Procedure for Bull Pose

  • Sit with the legs stretched out in front of the body.
  • Bend the right leg at the knee and place the right heel under the anus and sit on right foot.
  • Place the left knee on the right knee in such a way that the left heel touches the right thigh or left foot close to buttock.
  • Sit erect and place the palm of the right hand on the knee.
  • Then place the palm of the left hand on it. And the weight of the body can be adjusted on top of the right foot.
  • Breathe in the normal way.
  • Direct your sight and attention to the navel.

Precautions

This asana requires extremely flexible ankles and feet and is not suitable for the generation practitioners.

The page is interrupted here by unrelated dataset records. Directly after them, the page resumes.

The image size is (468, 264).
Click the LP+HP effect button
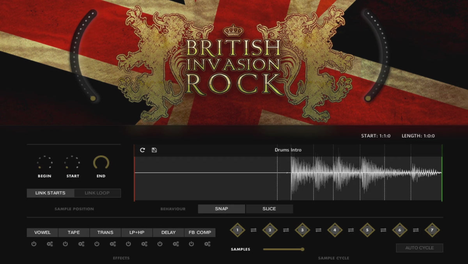click(x=137, y=233)
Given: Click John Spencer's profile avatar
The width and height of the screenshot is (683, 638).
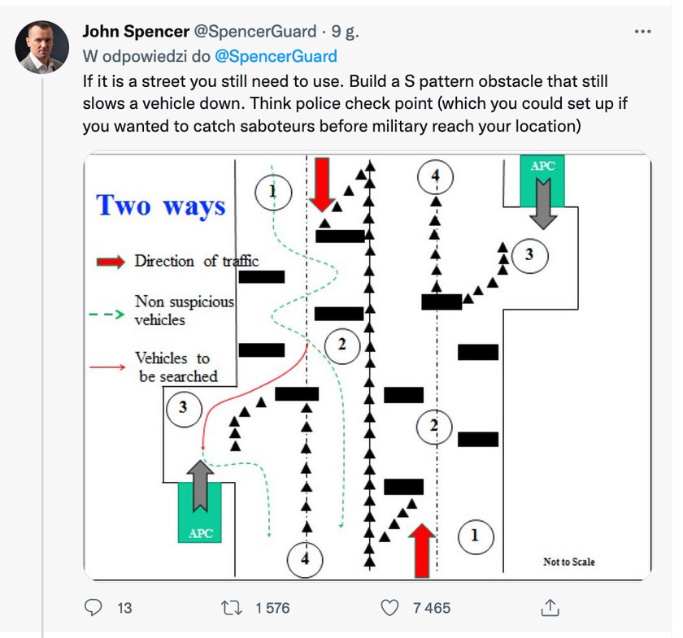Looking at the screenshot, I should pos(41,47).
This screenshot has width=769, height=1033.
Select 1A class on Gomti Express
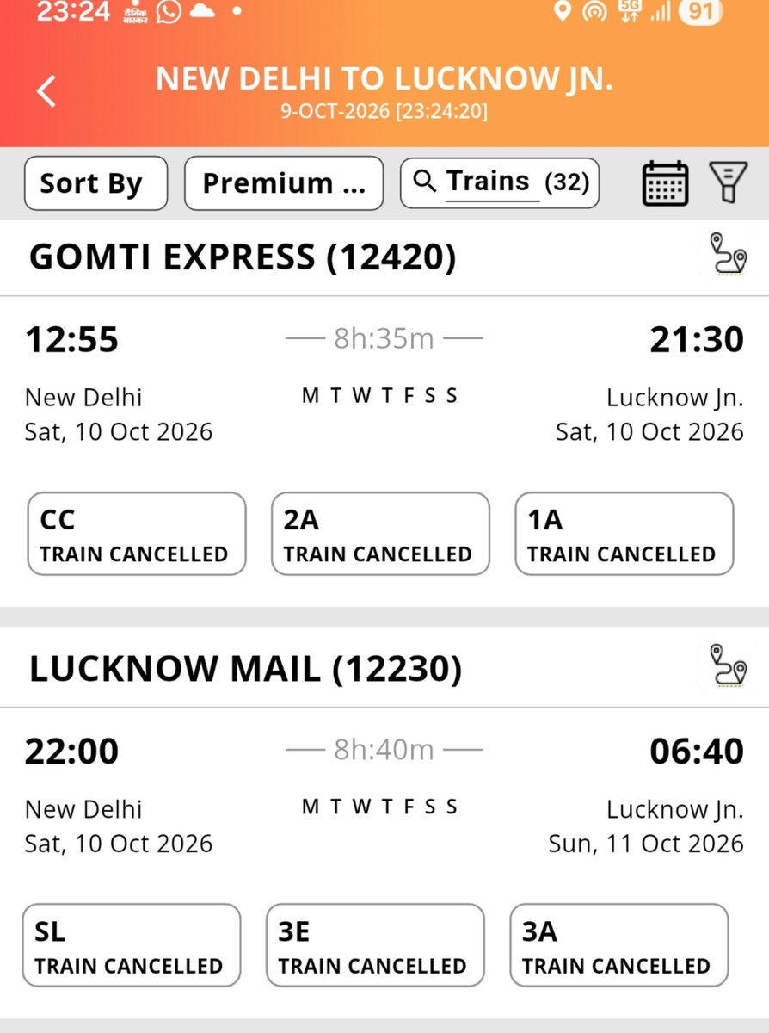pos(624,534)
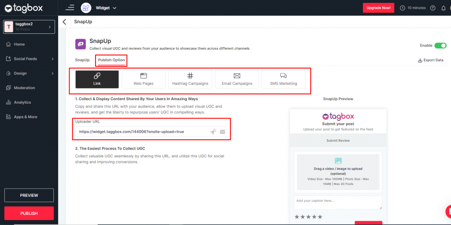Viewport: 451px width, 225px height.
Task: Click the email icon in Uploader URL field
Action: pos(222,131)
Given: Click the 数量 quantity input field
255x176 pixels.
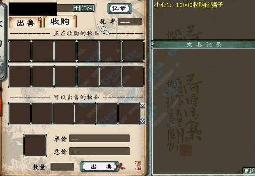Looking at the screenshot, I should [x=62, y=167].
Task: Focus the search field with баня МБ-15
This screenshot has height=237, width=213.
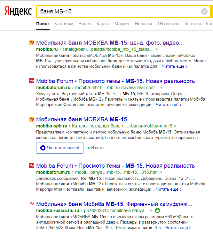Action: pyautogui.click(x=118, y=12)
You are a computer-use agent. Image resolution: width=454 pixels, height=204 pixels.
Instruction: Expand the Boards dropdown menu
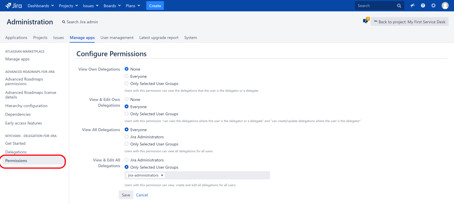112,6
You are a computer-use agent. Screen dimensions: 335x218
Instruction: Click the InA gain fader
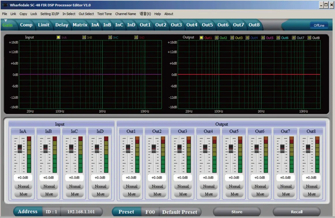pyautogui.click(x=19, y=149)
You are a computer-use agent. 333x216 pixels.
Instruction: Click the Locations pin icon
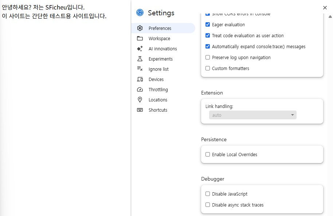point(140,100)
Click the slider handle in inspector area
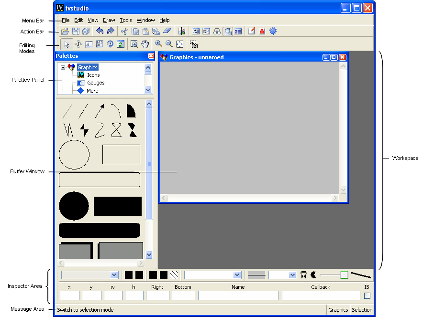The height and width of the screenshot is (317, 434). coord(344,275)
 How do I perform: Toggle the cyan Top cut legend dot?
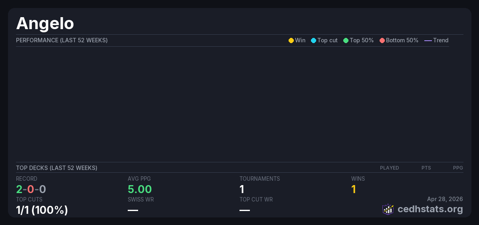click(x=313, y=40)
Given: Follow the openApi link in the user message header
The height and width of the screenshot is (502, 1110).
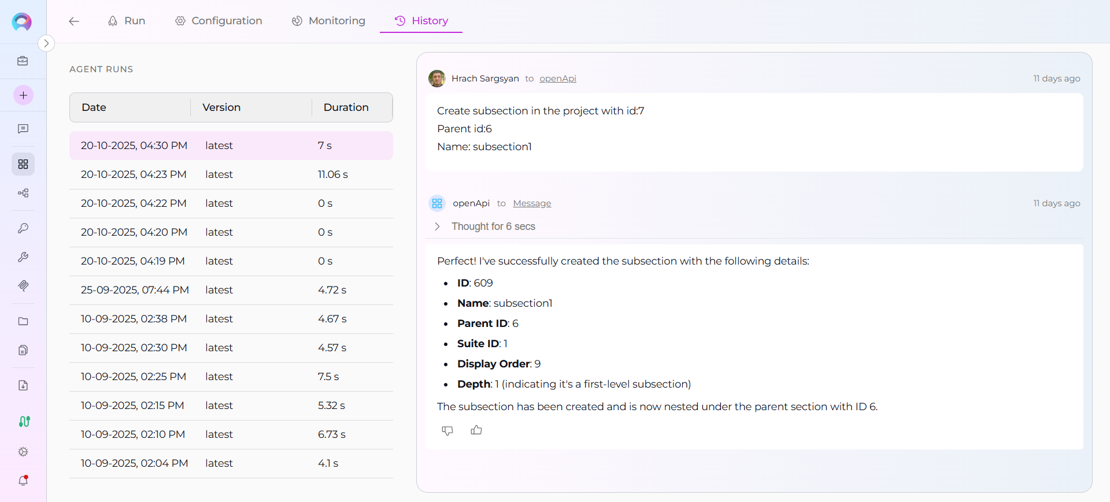Looking at the screenshot, I should (558, 79).
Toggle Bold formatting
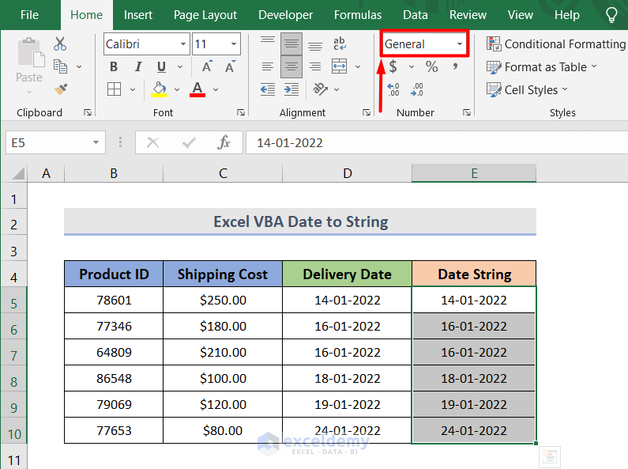 coord(114,67)
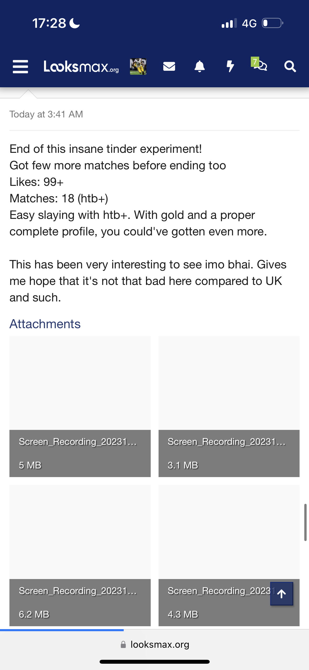
Task: Click the Attachments heading link
Action: pyautogui.click(x=45, y=324)
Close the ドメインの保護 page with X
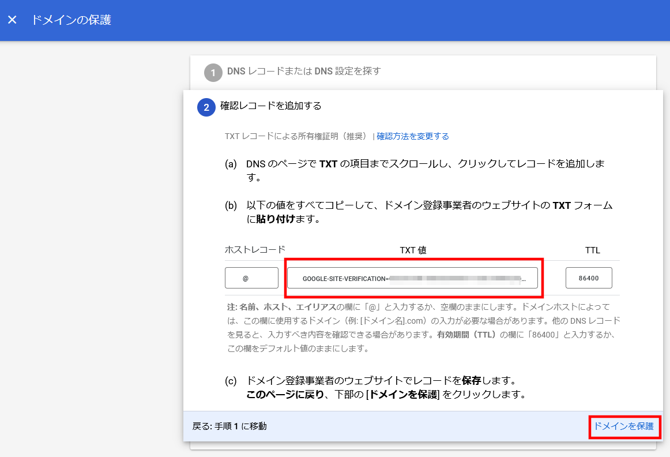The image size is (670, 457). (x=12, y=20)
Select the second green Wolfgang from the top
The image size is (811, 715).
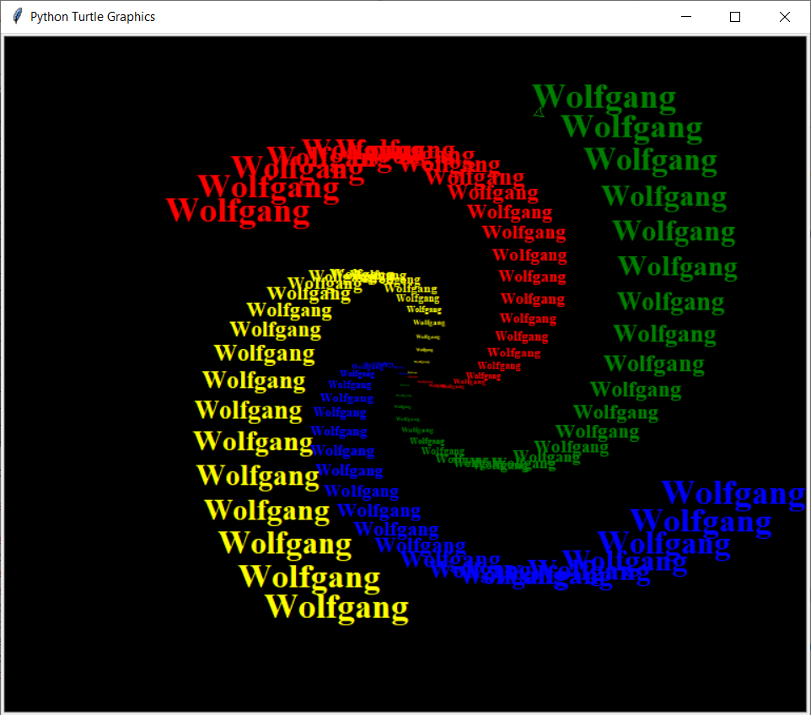click(x=631, y=127)
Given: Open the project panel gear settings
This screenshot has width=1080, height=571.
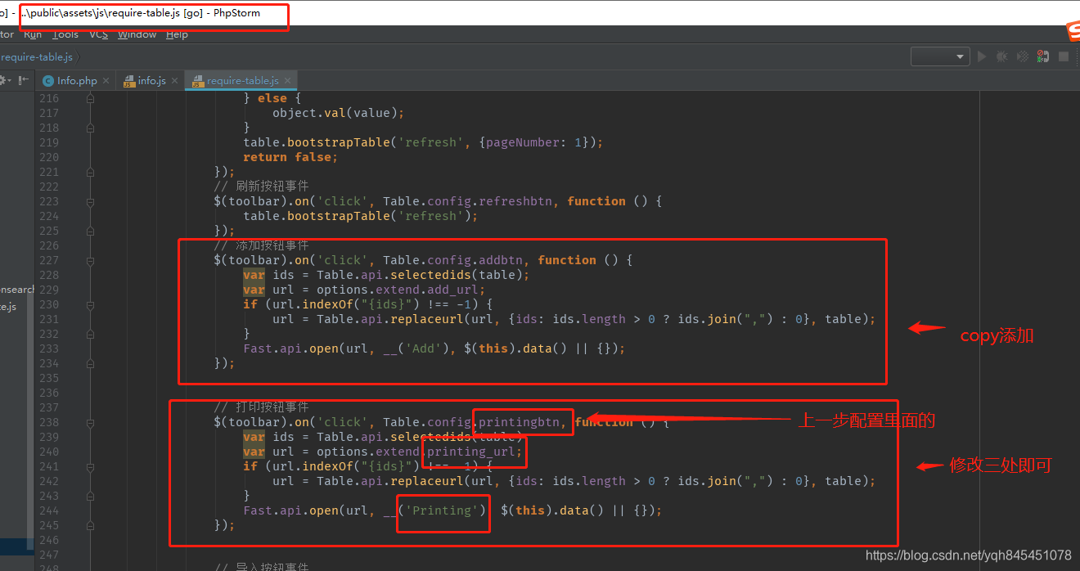Looking at the screenshot, I should coord(3,80).
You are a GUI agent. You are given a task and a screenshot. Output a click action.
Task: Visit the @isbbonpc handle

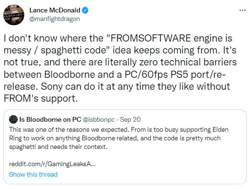[x=98, y=119]

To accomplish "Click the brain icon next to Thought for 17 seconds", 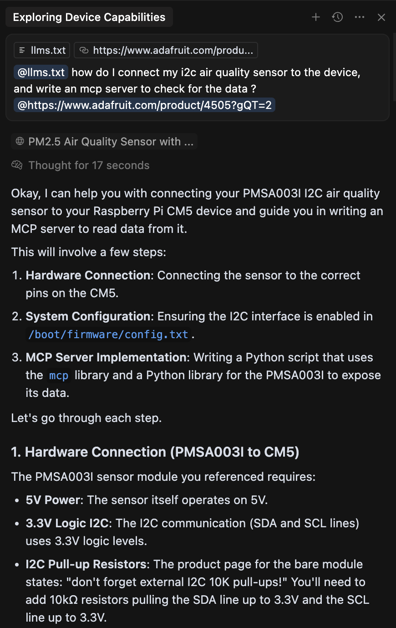I will pos(17,165).
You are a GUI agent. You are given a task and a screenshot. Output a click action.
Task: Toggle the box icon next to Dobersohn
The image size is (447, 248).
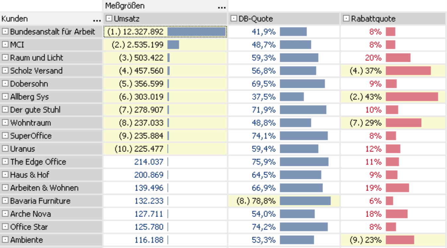5,84
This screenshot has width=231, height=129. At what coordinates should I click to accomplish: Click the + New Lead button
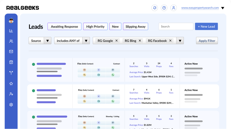(x=206, y=27)
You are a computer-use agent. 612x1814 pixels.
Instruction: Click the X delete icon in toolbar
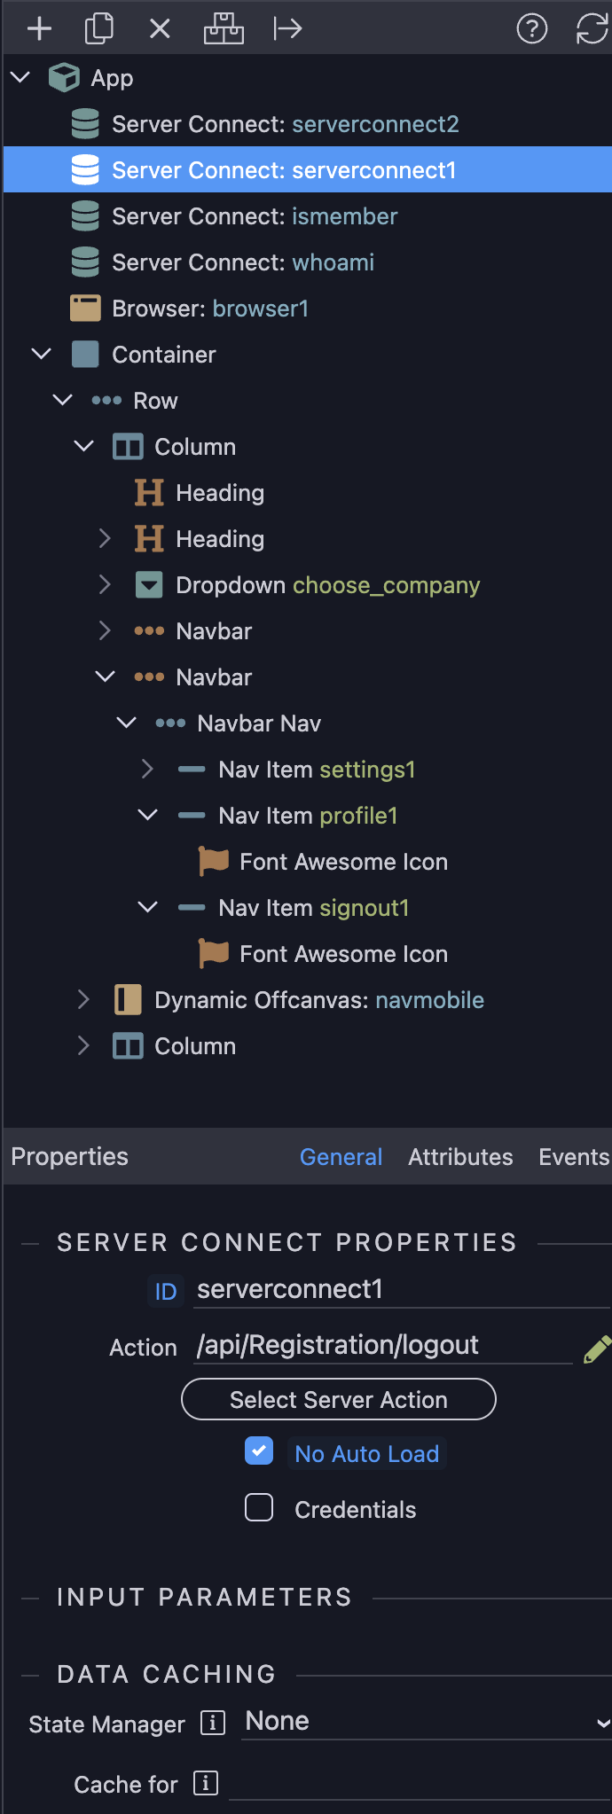pos(160,29)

Advantages of Vrishasana (Bull Pose)

  1. Mooladhaara chakra is automatically stimulated and increasing the energy levels.
  2. It awakens Kundalini Shakti, which enters the mouth of the Sushumna.
  3. Stimulates blood circulation, making the body energetic and the mind peaceful.
  4. It makes the respiratory system function in a proper order.
  5. It cures diseases such as waste of semen, gas-trouble, nocturnal discharges, indigestion, lumbago, insomnia, cardiac trouble, asthma and dysentery.
  6. Strengthens all the muscles of the body.
  7. Vrishasana provides a nice opening in the groin.